In her 34-page dissent, Judge Jill Pryor stated that “Winn-Dixie’s visually-impaired customers . . . were treated differently than its sighted customers and denied the full and equal enjoyment of services, privileges, and advantages offered by Winn-Dixie stores” and “this inferior treatment amounted to disability discrimination by the operator of a place of public accommodation under Title III of the ADA.” Judge Pryor also noted that she “fear[s] the majority opinion’s errors will have widespread consequences” because it “gives stores and restaurants license to provide websites and apps that are inaccessible to visually-impaired customers so long as those customers can access an inferior version of these public accommodations’ offerings,” which, she opines, “cannot be squared with the ADA.”
The Gil decision is an important one, especially in the three states encompassing the 11th Circuit, but its implications are limited for a few reasons.
First, the decision is not binding on courts in the other circuit courts of appeal (together encompassing the 47 states other than Florida, Alabama, and Georgia) and the plaintiff has indicated his intent to seek a writ of certiorari with the U.S. Supreme Court, and may also still seek further review by filing a petition for rehearing before the full Eleventh Circuit.
Second, the Gil court emphasized several times in the majority’s decision that its decision was largely based on the fact that Winn-Dixie’s website was for a “limited use” and did not contain an e-commerce element. Therefore, a court, even a district court within the 11th Circuit, may still come to a different conclusion if a business’s website is not “limited use” and/or has a more robust e-commerce component to it.

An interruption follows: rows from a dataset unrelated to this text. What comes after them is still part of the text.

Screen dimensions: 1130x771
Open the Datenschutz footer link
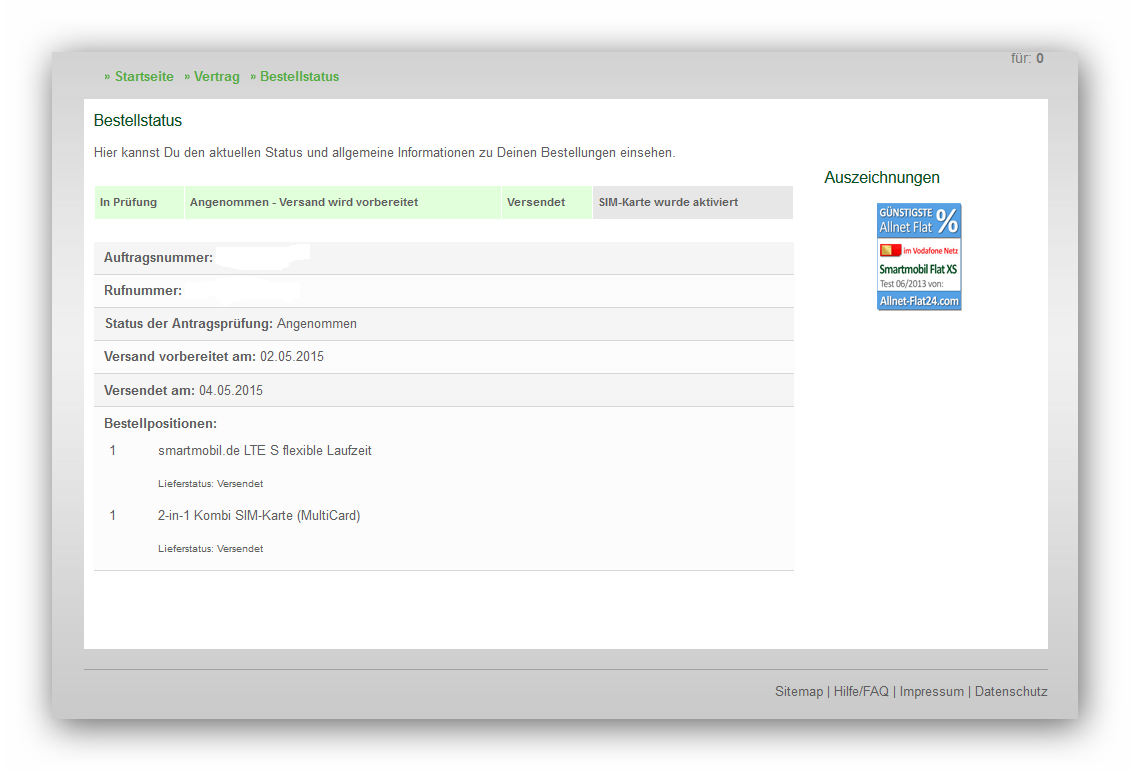pyautogui.click(x=1011, y=692)
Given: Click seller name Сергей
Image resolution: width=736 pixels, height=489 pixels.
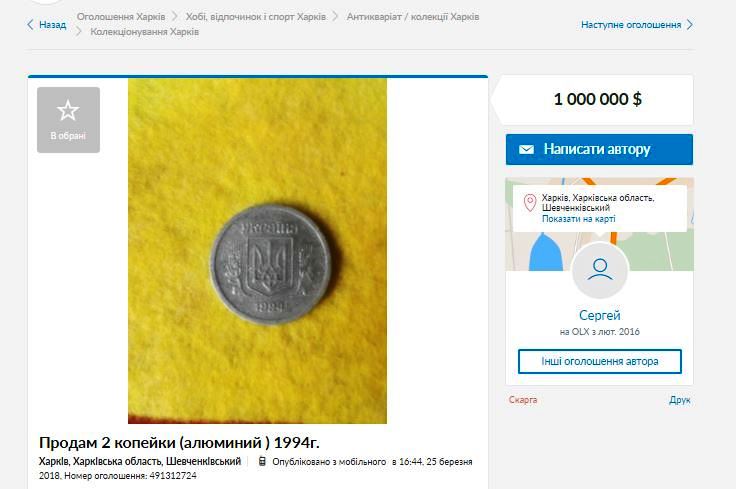Looking at the screenshot, I should coord(600,315).
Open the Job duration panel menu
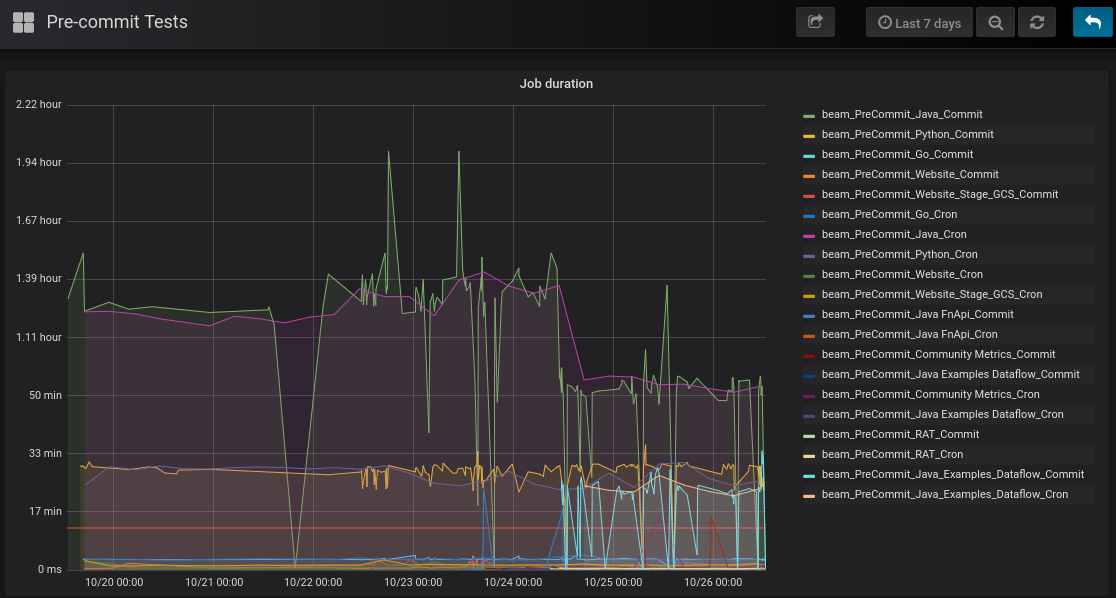This screenshot has width=1116, height=598. (557, 83)
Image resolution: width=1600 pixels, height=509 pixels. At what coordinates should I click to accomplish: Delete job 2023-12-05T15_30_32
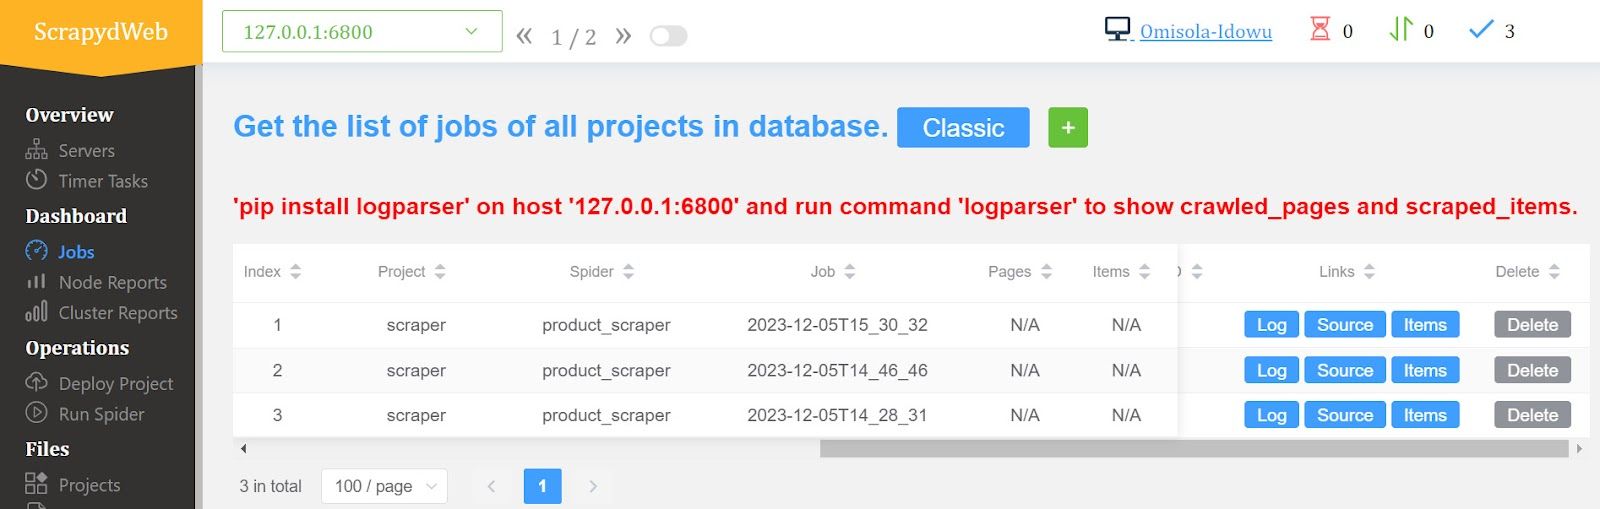coord(1533,324)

However, the Gil decision does provide businesses with additional precedent to use in aggressively defending Title III website accessibility cases, especially if the business operates solely online, is “limited use,” or does not have an e-commerce component. It also may cause plaintiffs to seek more favorable fora for lawsuits outside of the 11th Circuit—like New York, Massachusetts, Vermont, or California—where there are more favorable federal court decisions and state laws that regulate website accessibility.

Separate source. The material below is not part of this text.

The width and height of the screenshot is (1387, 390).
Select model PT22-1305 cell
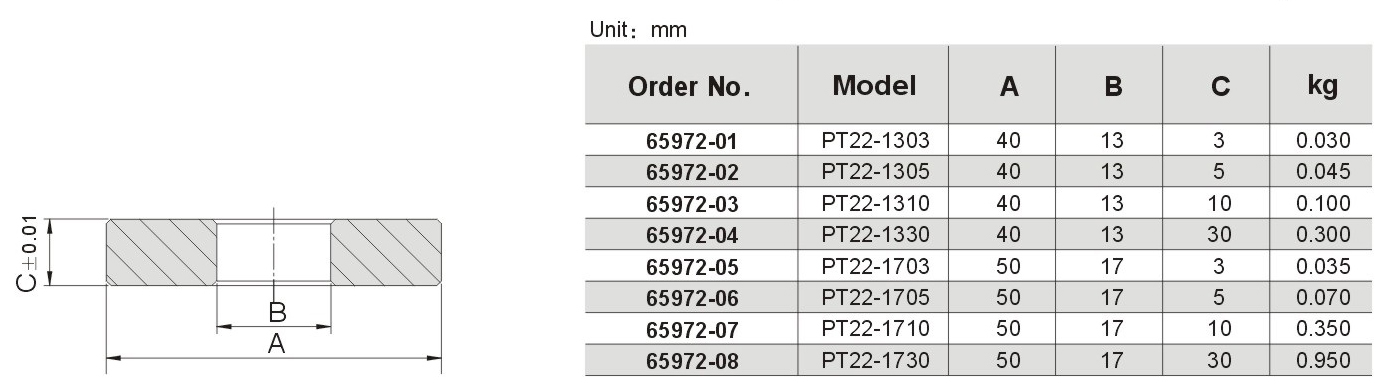coord(875,172)
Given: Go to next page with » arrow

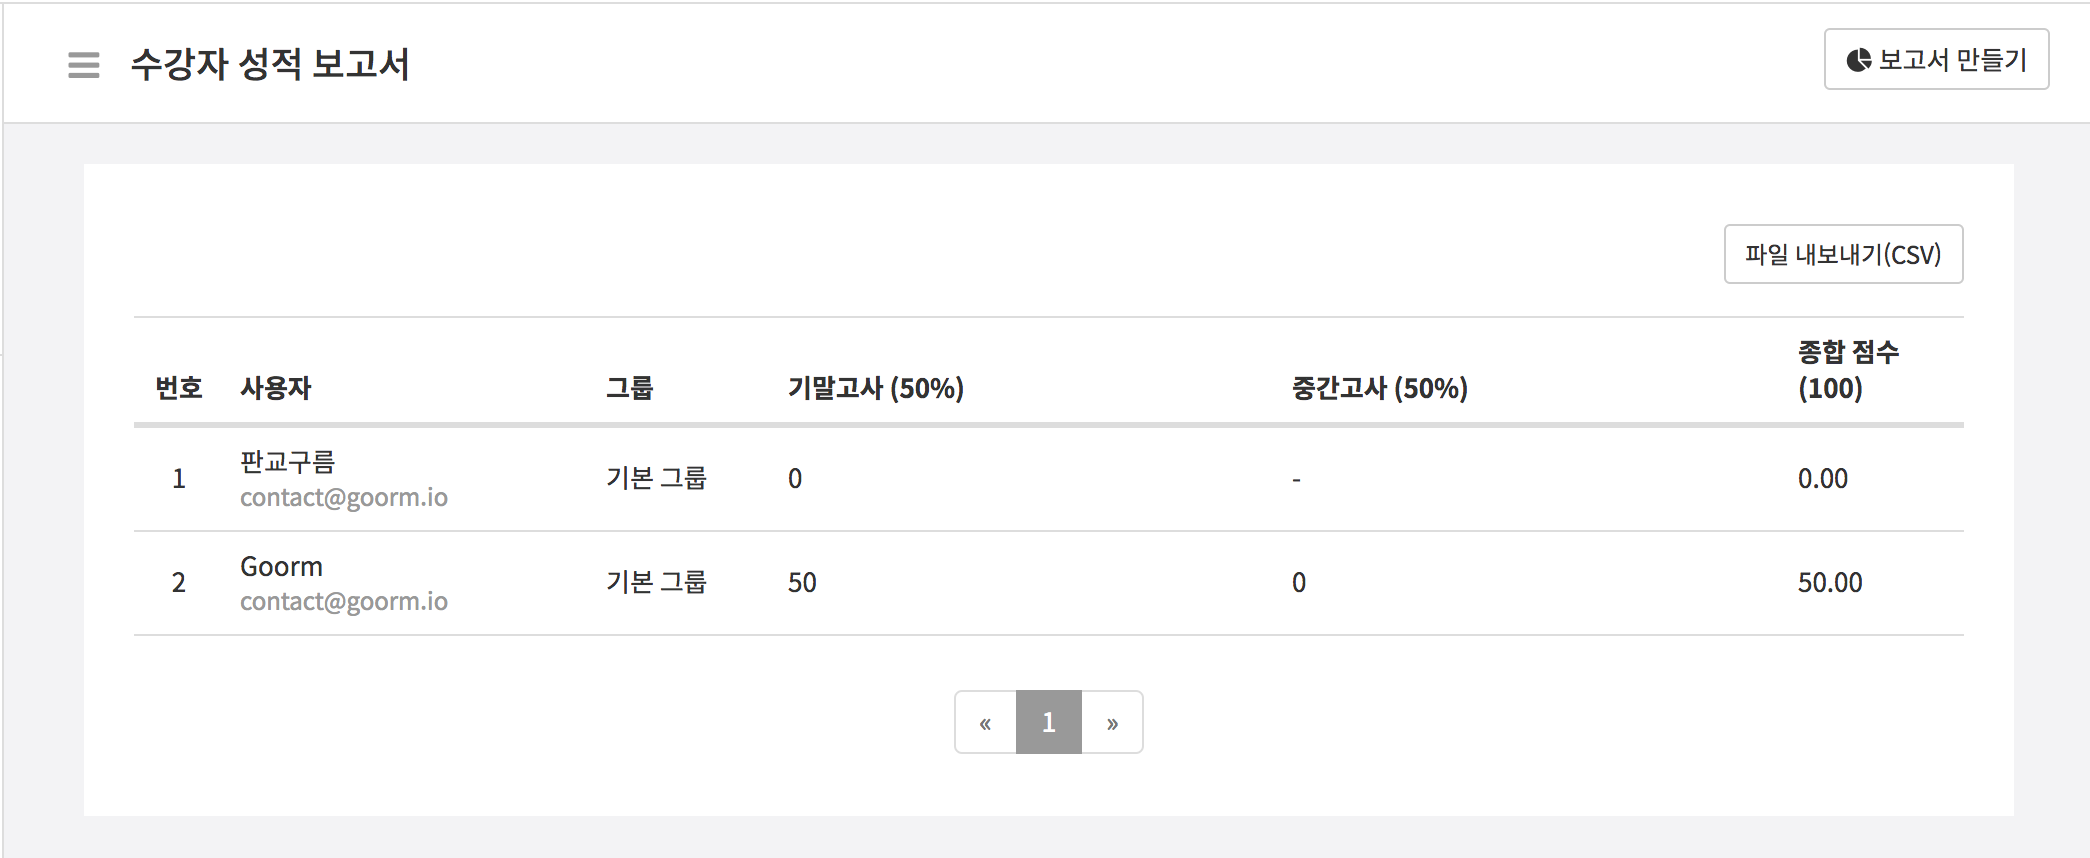Looking at the screenshot, I should click(1112, 722).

Additionally, the U.S. Supreme Court had an opportunity to step into the website accessibility fray in October 2019 when Domino’s Pizza filed a petition for a writ of certiorari in the Robles case. Now that there is a more clear-cut and well-defined split of authority related to Title III’s scope, the Supreme Court may be more willing to take up Gil’s appeal.
In the interim period, while businesses wait for Congress to take up ADA amendment legislation, or for the Department of Justice—the agency primarily responsible for ADA enforcement—to issue clarifying guidance, or for the Supreme Court to address Title III compliance, there are measures businesses can take while the Title III law continues to develop. The current “gold standard” for website accessibility is to work toward “substantial compliance” with WCAG 2.1—a version that came out after the Gil trial court decision. In general, this standard requires businesses to implement features that help facilitate easier navigation for disabled persons that are compatible with assistive technologies.